The most impressive Southern Magnolia (Magnolia Grandiflora) in Dallas-Fort Worth lives at the Fort Worth Botanic Garden. The picture above shows a view of it from near one of the Garden roads (along with a few tiny, other trees). Many magnolias in Fort Worth are impressively tall — for example, the one pictured below, which grows next to the library of my alma mater, TCU — but the one at the Botanic Gardens is the best!
From some angles, the Garden’s huge magnolia can at first look like many trees, not one. That’s why I never(!) truly noticed it; I mistakenly saw a big stand of multiple trees, not a single special individual. This past May, however, Kate — a special individual herself — showed me one of the “secret entrances” to the “cave” made by the magnolia’s drooping branches.
Texas Tree Trails has a page with many facts and pictures about this particular magnolia. A few facts about the tree taken from that site and elsewhere:
- As of 2004, the tree is 64 feet tall.
- Leaf: Leathery top, fuzzy red-brownish underside, evergreen, alternate simple (whorling at tip), asymmetrical base, pinnately veined, oval-shaped, 5-8 inches long, untoothed margin.
- Flower: Large (6-8+ inches wide), creamy white, fragrant. Borne singly, May-June.
- Fruit: Cylindrical aggregate of follicles (“seed pod”).
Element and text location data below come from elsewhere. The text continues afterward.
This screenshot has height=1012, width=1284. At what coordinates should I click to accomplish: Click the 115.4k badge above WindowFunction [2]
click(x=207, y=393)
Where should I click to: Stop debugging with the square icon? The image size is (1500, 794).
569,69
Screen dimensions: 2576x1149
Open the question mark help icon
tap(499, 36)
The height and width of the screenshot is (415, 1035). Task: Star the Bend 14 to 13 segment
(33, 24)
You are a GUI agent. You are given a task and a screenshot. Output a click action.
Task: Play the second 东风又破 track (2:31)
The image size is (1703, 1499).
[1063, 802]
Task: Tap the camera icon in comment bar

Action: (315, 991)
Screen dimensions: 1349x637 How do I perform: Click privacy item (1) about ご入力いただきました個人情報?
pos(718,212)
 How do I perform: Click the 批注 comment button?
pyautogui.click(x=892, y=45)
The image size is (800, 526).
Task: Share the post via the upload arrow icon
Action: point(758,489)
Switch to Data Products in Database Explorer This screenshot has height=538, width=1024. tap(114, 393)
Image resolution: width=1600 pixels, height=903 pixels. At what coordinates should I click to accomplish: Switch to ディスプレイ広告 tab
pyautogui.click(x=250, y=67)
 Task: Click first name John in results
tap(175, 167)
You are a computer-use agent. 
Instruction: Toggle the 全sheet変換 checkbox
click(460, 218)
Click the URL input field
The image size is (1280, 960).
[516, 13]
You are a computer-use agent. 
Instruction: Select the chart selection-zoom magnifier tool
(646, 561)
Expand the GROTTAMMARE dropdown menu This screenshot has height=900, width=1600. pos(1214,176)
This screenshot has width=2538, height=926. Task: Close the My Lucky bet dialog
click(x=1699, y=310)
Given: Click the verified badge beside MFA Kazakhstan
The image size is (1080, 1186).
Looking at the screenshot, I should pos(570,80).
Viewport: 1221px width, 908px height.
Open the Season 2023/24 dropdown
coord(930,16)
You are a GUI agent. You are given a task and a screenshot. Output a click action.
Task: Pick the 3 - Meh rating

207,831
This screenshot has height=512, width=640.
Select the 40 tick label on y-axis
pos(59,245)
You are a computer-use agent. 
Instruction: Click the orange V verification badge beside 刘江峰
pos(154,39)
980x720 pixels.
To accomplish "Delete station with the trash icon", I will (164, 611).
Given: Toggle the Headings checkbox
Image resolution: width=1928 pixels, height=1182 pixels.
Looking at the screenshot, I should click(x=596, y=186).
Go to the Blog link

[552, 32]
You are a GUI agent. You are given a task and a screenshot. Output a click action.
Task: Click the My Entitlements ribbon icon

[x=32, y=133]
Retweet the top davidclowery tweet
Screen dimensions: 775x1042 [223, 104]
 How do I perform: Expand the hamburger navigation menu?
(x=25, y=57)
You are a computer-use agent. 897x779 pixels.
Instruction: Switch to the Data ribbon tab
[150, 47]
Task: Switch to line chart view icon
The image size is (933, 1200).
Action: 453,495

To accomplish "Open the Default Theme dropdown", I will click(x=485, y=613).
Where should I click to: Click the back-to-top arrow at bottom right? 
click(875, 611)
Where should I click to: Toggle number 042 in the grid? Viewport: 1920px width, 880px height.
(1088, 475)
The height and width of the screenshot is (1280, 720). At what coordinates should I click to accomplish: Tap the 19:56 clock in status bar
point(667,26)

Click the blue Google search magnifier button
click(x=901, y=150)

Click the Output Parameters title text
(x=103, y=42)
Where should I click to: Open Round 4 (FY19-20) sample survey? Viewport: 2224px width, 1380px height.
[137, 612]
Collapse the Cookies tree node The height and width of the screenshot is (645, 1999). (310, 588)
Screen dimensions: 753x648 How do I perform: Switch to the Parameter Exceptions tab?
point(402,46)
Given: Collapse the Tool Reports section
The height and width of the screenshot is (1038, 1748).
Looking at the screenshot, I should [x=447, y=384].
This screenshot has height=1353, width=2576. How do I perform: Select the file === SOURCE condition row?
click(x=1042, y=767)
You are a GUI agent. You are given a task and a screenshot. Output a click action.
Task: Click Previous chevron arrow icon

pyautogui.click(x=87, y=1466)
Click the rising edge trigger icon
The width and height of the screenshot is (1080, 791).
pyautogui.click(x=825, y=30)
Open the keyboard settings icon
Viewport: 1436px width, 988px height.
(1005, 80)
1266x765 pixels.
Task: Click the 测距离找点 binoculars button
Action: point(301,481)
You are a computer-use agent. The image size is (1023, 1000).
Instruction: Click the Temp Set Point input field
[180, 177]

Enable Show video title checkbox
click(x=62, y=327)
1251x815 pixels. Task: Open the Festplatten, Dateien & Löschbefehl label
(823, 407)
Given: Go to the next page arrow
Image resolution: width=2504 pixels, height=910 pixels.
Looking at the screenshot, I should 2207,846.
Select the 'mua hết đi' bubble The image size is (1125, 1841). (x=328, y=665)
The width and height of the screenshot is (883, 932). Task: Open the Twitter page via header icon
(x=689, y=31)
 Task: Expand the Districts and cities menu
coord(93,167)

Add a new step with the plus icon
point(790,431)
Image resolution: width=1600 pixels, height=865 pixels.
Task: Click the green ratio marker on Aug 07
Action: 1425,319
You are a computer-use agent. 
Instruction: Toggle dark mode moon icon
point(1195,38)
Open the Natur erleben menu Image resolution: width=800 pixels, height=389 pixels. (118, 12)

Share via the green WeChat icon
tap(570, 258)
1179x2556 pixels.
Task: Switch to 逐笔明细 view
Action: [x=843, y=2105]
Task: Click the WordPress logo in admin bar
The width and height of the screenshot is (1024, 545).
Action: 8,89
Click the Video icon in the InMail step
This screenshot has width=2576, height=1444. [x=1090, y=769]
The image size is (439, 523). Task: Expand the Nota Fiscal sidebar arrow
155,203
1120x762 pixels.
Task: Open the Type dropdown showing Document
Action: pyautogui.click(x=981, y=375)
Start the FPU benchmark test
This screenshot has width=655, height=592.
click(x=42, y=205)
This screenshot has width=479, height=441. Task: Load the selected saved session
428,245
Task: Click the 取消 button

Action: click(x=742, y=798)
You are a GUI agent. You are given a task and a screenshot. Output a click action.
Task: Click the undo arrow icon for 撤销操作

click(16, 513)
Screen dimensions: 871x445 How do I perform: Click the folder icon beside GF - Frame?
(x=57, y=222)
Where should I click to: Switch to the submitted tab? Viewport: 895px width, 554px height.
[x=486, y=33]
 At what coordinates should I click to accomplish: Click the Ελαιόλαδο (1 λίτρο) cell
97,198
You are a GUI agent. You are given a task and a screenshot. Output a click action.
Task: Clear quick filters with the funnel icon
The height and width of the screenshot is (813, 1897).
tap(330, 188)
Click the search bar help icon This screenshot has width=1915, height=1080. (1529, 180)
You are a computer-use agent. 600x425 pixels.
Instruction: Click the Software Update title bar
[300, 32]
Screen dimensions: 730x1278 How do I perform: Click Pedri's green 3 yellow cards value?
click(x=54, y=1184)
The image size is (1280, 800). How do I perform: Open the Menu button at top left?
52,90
Green changing to red. Matures Oct-Nov.
- Twig: Stout. It gives off a citrus scent if broken.
- Bark: Brown to gray, thin, smooth when young, but plating or scaling later in life.
- The Southern Magnolia is sometimes called an Evergreen Magnolia, or a Bull-bay.
I took four pictures of the tree’s flowers, each illustrating a different stage of the flower life cycle. You can learn much more about the magnolia flower life cycle, and see pictures of it, at this website.
I use the National Wildlife Federation Field Guide to Trees of North America (above). Highly recommended; full of color photographs.